From 1980, the six-speed ZF was offered with the Leopard on general sale, but SBG were, by that time, taking the Pneumocyclic.

Western and Central Scottish took the later and similar Dennis Dorchester, and they, Clydeside, Lowland, Northern, and Eastern Scottish took Gardner-engined variants of the Leyland Tiger, by the mid-1980s: a much-weakened Leyland could not refuse SBG's engine preferences.

== Survivors ==
A number of Seddon Pennine 7s have been preserved and are stored at bus museums in Scotland. Among preserved examples one of the Eastern M types survives at the Scottish Vintage Bus Museum.

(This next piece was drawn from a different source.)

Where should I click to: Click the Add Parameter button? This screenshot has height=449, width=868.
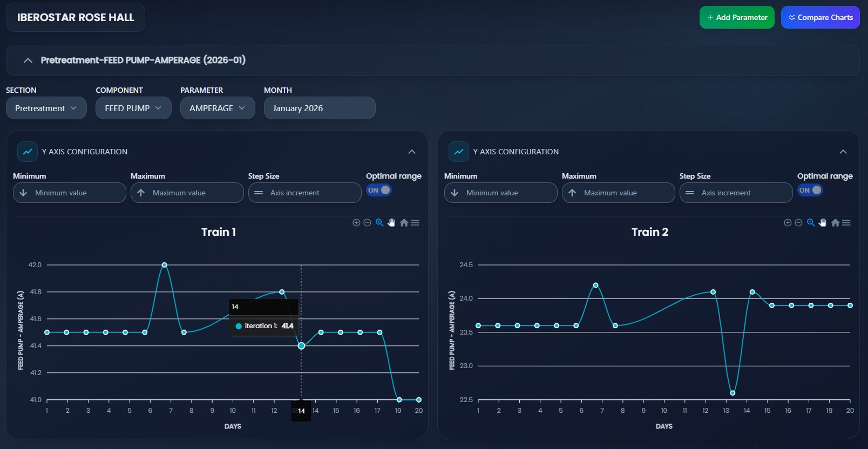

MSF750P is the only Alexander M-Type bodied coach fully restored. Y-type, T-type and Plaxton-bodied examples also survive, some preserved, some in non-psv roles. Only one Pennine 7 is known to have been rebodied, former Western MSJ388P which was purchased by a Lancashire businessman in the late 1980s for conversion into a racing car transporter, the Alexander T-type body proved unsound so the businessman, Andrew Wareing, asked Duple to rebody it, they politely declined, having never bodied the type, so one of Mr Wareing's employees, aided by a friend who worked at Duple, were tasked with building a new body which features a number of Duple 320 components, this vehicle, re-registered 5887AW, has been in use as a car transporter for over 20 years.

Former Western Scottish Y Type BSD 857T has been converted into a motorcaravan.